Apesar da estabilidade do nível do Jacuí na Ilha da Pintada, em Porto Alegre, ele permanece na cota de inundação e aumenta o número de ruas bloqueadas pela água. Hoje, foram feitas três remoções de quatro famílias em áreas de risco no local, que foram dirigidas ao abrigo da KTO Arena. Equipes da Defesa Civil estão percorrendo a região das Ilhas, com ação de entrega de cestas básicas no braço norte da Ilha dos Marinheiros e, junto com o Exército, ação de remoção para aquelas famílias que não tiveram a casa atingida ainda, e resgates dos que estão em áreas de risco.
"Hoje a gente mantém a operação na parte da tarde para as que estão inundadas. As pessoas não querem sair, e a gente também não tem ordem de evacuação. A gente permanece com as equipes monitorando a régua, que se estabilizou", relata Tiago Belinski, coordenador de Redução de Riscos da Defesa Civil de Porto Alegre. O rio está correndo no sentido Sul, o que é uma boa notícia para o órgão, porque o nível pode baixar nos próximos dias.
Na saída da Ilha do Pavão, sentido Eldorado do Sul, às margens da BR 290, chama a atenção a quantidade de carros estacionados em níveis mais altos, em áreas onde a água não chegou. O acesso terrestre à ilha já está bloqueado por conta dos alagamentos. Na Ilha das Flores, a água também sobe, com acessos que, até ontem liberados, hoje já bloqueados.
Alguns acessos para a Ilha da Pintada também já estão bloqueados pela água, como na rua dos Pilares. O Guaíba atinge 2,58 metros na região, de acordo com última medição da Defesa Civil, sendo que a cota de inundação é de 2,20 metros. A rua Nossa Senhora da Boa Viagem permanece uma das mais alagadas por lá, não sendo mais possível acessar com veículos terrestres.
Na rua perpendicular, Salomão Pires Abraão, o dono de um mercado, Gustavo Leal, relata que a água havia baixado, mas voltou a subir pela manhã. "Acredito que não vai mais subir tanto, mas se encher mais, não abro aqui, vou esperar baixar", relata.
Ele diz estar acostumado a enfrentar enchentes na região. "Quase sempre tem enchente, mas de uns anos pra cá foi aumentando o volume", diz. Na do ano passado, permaneceu no segundo piso da sua casa, que fica ao lado do mercado, mas perdeu todos os pertences do estabelecimento e teve que comprar tudo de novo. Desta vez, já subiu algumas coisas e se prepara para, caso a água avance, desligue os freezers para que eles possam voltar a funcionar normalmente depois.

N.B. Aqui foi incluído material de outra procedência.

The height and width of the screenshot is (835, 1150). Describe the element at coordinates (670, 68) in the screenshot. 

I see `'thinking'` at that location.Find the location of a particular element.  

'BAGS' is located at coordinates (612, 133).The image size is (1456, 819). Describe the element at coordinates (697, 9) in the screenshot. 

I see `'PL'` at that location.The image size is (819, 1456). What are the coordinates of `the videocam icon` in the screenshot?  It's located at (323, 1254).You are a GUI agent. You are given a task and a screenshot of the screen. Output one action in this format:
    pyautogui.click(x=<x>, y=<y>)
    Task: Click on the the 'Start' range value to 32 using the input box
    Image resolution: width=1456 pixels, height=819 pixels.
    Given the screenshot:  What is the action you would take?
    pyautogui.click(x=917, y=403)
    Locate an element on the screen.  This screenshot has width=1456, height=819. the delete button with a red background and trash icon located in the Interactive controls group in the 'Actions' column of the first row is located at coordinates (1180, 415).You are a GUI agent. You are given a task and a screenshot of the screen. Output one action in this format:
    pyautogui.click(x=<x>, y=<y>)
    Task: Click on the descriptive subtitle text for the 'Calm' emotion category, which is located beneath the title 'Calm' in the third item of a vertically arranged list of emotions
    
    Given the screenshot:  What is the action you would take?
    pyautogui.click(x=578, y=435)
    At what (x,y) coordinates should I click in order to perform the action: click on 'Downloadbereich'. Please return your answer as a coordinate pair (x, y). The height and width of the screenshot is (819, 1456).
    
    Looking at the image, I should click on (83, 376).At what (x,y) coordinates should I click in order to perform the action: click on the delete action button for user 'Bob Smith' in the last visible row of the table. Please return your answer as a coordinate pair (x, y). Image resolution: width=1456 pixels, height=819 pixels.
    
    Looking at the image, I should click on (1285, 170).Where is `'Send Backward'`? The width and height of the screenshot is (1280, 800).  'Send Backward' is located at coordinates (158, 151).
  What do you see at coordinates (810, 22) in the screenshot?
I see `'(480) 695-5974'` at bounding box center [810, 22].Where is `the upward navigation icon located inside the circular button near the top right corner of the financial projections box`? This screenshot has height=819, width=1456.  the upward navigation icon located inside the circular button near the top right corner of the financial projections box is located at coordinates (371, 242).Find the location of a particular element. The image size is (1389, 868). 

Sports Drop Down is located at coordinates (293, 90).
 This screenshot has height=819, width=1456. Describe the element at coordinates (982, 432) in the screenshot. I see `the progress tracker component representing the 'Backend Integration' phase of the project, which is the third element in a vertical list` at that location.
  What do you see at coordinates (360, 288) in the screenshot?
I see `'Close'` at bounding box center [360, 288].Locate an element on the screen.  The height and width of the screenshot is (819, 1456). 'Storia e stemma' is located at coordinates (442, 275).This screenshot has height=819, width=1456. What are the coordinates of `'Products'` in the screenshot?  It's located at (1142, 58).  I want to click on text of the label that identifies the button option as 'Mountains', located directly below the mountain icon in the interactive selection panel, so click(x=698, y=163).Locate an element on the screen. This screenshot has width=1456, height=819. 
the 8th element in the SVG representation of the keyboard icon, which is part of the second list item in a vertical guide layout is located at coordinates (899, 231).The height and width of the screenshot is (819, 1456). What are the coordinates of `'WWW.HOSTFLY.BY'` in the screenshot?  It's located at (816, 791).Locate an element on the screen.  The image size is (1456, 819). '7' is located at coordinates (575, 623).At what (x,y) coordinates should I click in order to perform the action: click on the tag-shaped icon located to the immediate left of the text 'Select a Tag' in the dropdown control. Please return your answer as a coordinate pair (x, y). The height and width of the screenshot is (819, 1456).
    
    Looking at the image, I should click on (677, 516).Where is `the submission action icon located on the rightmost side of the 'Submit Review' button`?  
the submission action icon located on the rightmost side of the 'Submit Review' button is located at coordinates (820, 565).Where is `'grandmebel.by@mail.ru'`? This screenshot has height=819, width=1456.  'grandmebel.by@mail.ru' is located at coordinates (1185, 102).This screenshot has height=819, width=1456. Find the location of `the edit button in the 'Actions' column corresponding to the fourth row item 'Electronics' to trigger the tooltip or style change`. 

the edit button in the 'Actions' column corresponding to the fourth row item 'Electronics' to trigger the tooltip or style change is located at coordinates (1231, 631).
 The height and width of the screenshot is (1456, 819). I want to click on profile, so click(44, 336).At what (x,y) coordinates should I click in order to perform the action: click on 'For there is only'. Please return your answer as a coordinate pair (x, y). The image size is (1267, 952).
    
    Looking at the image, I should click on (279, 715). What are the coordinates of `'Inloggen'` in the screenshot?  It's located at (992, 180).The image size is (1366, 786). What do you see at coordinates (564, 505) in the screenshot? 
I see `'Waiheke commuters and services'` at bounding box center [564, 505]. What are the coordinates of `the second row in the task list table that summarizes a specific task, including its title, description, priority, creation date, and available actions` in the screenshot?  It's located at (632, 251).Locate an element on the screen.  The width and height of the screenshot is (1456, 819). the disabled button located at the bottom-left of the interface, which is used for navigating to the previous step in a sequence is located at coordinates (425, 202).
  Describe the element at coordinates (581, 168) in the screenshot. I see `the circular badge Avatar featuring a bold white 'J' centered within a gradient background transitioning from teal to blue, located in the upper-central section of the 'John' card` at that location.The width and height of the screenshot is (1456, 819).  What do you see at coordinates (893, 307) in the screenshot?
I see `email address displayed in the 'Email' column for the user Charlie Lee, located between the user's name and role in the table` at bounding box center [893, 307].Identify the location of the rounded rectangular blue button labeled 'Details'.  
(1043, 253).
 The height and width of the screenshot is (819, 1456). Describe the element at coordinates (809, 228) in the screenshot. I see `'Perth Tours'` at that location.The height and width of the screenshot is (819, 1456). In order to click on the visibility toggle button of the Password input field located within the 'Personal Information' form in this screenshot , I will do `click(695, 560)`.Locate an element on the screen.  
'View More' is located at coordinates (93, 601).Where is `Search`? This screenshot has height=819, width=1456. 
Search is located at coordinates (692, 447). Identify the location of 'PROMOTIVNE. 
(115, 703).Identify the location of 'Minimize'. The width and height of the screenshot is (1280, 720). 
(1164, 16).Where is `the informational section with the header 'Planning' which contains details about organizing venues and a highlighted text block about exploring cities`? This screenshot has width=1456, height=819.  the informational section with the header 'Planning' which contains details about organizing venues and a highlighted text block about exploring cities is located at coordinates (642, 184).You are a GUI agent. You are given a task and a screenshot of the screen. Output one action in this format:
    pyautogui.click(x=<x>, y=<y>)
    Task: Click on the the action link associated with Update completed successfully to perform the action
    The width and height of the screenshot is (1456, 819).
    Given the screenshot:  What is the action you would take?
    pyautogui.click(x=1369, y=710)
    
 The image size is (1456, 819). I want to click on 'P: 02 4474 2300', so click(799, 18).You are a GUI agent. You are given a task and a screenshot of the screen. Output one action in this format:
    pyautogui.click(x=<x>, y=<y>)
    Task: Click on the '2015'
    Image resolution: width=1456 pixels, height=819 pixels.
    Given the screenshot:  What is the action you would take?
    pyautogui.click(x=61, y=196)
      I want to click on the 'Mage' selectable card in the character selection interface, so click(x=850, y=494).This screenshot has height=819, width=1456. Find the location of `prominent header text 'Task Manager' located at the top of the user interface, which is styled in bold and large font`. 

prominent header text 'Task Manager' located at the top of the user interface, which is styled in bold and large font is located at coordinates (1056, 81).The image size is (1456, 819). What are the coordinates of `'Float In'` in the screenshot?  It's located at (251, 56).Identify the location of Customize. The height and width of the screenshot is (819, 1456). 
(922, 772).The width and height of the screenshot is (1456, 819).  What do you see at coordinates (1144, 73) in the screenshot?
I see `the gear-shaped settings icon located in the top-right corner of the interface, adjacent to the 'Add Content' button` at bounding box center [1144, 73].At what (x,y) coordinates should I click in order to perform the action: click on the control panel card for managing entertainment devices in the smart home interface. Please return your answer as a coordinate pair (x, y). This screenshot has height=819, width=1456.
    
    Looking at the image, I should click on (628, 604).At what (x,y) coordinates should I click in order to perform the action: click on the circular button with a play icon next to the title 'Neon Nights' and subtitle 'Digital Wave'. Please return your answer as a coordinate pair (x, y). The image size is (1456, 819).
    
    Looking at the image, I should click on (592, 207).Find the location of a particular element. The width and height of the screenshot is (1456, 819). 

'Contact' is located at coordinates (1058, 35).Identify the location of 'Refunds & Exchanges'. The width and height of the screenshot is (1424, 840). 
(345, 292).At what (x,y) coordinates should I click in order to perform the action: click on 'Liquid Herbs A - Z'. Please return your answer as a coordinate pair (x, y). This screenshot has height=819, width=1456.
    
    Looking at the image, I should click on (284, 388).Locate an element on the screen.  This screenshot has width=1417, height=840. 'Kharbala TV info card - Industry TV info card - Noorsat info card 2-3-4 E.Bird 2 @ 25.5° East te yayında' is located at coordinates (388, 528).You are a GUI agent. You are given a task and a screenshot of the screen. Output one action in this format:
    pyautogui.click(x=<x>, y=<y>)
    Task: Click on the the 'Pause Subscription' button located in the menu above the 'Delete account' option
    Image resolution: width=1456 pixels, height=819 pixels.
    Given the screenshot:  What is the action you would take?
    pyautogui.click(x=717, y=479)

A moradora da rua dos Marinheiros, Neuza Silveira, de 61 anos, está abrigada em outra casa também na rua Salomão, junto com outras duas famílias, desde sábado. Usando o único casaco que conseguiu resgatar na enchente de maio do ano passado, conta que a água na rua está na altura dos joelhos. Saiu junto com seu marido, sobrinha e genro, com mais três cachorros – Farofa, Isabela e Billy. Ela foi contemplada pelo programa Compra Assistida e aguarda o processo de liberação para mudar-se para Pinhal.
Nas ruas Japeju e Bananal, o acesso só é possível com barco por conta do alagamento. Vagner Batista de Abreu Rodrigues, morador da rua Bananal, estava carregando, em uma mão, uma televisão e, em outra, um cooler. “Estamos levando tudo de mais valor, porque começou a voltar os roubos. Tem enchente, tem roubo”, diz. Ele está indo para a Lomba do Pinheiro. “A água está entrando pela minha porta e já está molhando tudo”, relata.
Nível do Guaíba pode atingir e oscilar na cota de inundação
A Defesa Civil de Porto Alegre projeta que os volumes de água dos rios afluentes devem chegar ao Guaíba entre essa terça e quarta-feira, podendo manter os níveis elevados e de que, no Cais Mauá, permaneça acima da cota de alerta. A possibilidade é de atingir e ficar oscilando em torno da cota de inundação (3 metros) ainda nas próximas horas desta terça-feira. Tudo depende das variações provocadas pelo vento e pela chegada do volume de água.
Nesta manhã, o Guaíba apresentava agitação e ondas. O nível está em 2,84 metros, conforme última medição no Cais Mauá, subindo cinco centímetros nas últimas 12 horas e chegando ao quinto dia consecutivo na cota de alerta.